Par pur instinct, je sautais sur le côté pour éviter le coup, mais l'homme parvint à me donner un coup d'épaule dans le bras, faisant voler en l'air mon portable.

Le petit faisceau lumineux tournoya dans les airs quelques secondes, pendant lesquelles j'évitais encore la lame brandie vers moi en reculant à chaque avancée de la lame. Mais par chance, mon téléphone tomba rapidement au sol quelques mètres plus loin, lumière dirigée vers le plafond.

Cette source inespérée de lumière me permit d'apercevoir les contours de la personne qui revenait à la charge, lame à la main. Je reculais encore, mais il parvint à m'entailler l'avant bras gauche, ce qui me fit horriblement mal et me brûla la peau. Évaluer les distances était beaucoup trop compliqué avec un seul œil, et me mettait à un franc désavantage, en plus de la pénombre. Et déjà, la lame se dirigeait vers mon torse.

Tant pis. Il fallait parer au plus urgent.

Levant les deux bras devant moi pour me défendre, j'attrapais malgré moi la lame, qui vit entailler la paume de ma main droite. Je vis avec horreur la couleur que je détestais le plus au monde sortir de la blessure, mais restais suffisamment lucide pour arrêter la lame en resserrant ma main dessus.

Ce qui surprit mon agresseur, incapable de bouger le couteau hors de mon emprise.

Il décida alors de lâcher l'arme entre mes mains, et de me donner un coup de pied dans les jambes, avant de me percuter de tout son poids.

Le geste, violent, me fit lâcher la lame du couteau et tomber en arrière ; dos contre le sol. L'arme, elle, tomba avec un bruit sourd par terre.

Le choc ressenti par mon crâne fut atténué par les tatamis recouvrant la pièce à vivre, mais pas suffisamment pour que je puisse réagir à temps et me relever ou ramper plus loin.

Mon agresseur prit tout son temps pour ramener le couteau tombé au sol, avant de s'avancer vers moi.

Alors… C'était comme ça que j'allais mourir ?

Est-ce que c'était vraiment comme ça que les choses allaient se passer ?

En y réfléchissant bien, tout ce qu'il avait fait de sa vie jusqu'à présent, ça n'avait pas été bien excitant. Enfin, s'il avait pu être amusé par quoi que ce soit.

Tout avait été 'ennuyant', comme l'aurait qualifié la détective.

Peut-être qu'il avait imaginé tout cela, finalement.

Peut-être qu'il avait halluciné, cette nuit où il avait croisé l'étrange femme pour la première fois.

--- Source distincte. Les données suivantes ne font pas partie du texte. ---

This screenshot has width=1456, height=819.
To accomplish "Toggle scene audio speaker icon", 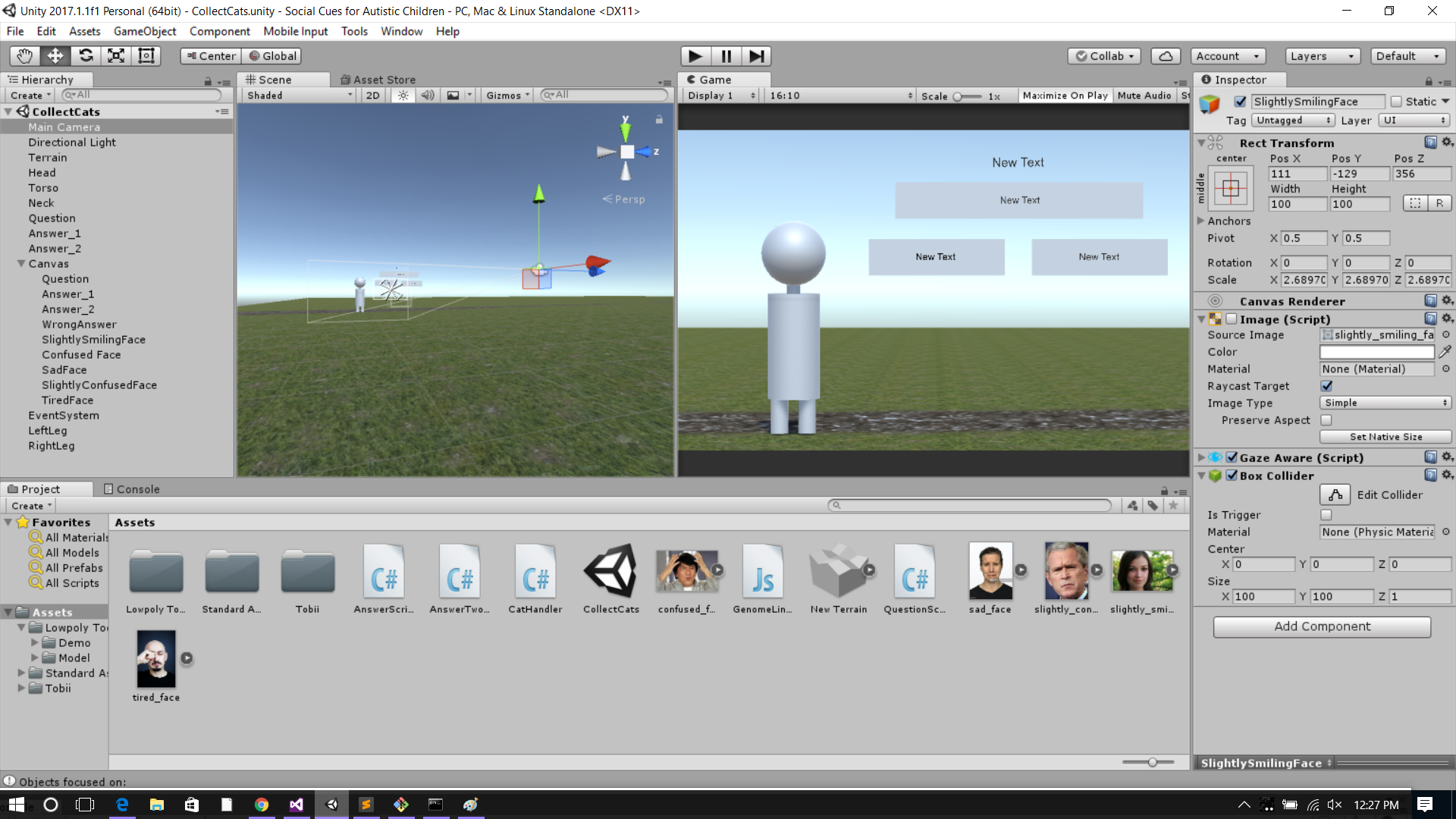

Peut-être qu'elle avait pris pitié de lui, de son état de confusion, et avait joué le jeu pour éviter de le décevoir.

Mais ce n'était pas grave. Même si c'était une mauvaise blague, résultant d'une vision de son esprit, ce n'était pas grave. Ce n'était pas important, qu'il ait imaginé ou non ce qu'il avait vu sur cette route de montagne.

Parce qu'ils allaient mourir tous les deux, ici, dans ce petit appartement.

L'homme avançait vers moi, et même enfin maître de mes mouvements et reculant à tâtons sur le sol, je savais que je ne pourrais pas lui échapper. Il était déjà bien trop prêt, et mes options toutes trop limitées pour me permettre de simplement m'en sortir sans le moindre dommage.

Et les larmes ne vinrent même pas à mes yeux.

Je faisais probablement pitié à voir, à ne même pas savoir pleurer dans ce genre de situation, même si j'en avais envie.

Je… Me faisais pitié.

Je ressassais tellement toutes les choses que j'aurais pu essayer de faire avant de mourir, que je ne me rendis pas compte immédiatement que mon agresseur et futur meurtrier avait cessé d'avancer vers moi ; et qu'au lieu de me regarder, il avait la tête levée et fixait un point derrière moi.

Est-ce que je pouvais me risquer à regarder, moi aussi ? Ou devais-je prendre cette opportunité pour ce qu'elle était, et tenter le tout pour le tout ?

Non. Je ne devais pas hésiter.

Je commençais déjà à me pousser vers le haut en position assise en me servant de mes coudes puis de mes mains, et repliais mes jambes vers moi ; quand j'entendis un bruit juste derrière moi qui me figea moi aussi sur place.

On aurait dit… Un gémissement poussé par un être humain.

Comment cela se pouvait-il ?

La curiosité me fit abandonner tout projet de fuite, et tournant la tête pour voir ce qui se trouver derrière moi, je compris enfin ce qu'était la chose qui semblait effrayer mon agresseur.

Debout sur ses deux jambes, mais le torse bombé et penché en arrière, se tenait une figure humaine ; un couteau dépassant toujours comme un poteau téléphonique de sa poitrine

.

Je ne pouvais pas voir son visage, tellement elle était arquée en arrière, et ses deux bras pendaient mollement de chaque côté de son corps ; ses épaules à des hauteurs différentes rendant encore plus inquiétante la vision déstabilisante dont nous étions témoins.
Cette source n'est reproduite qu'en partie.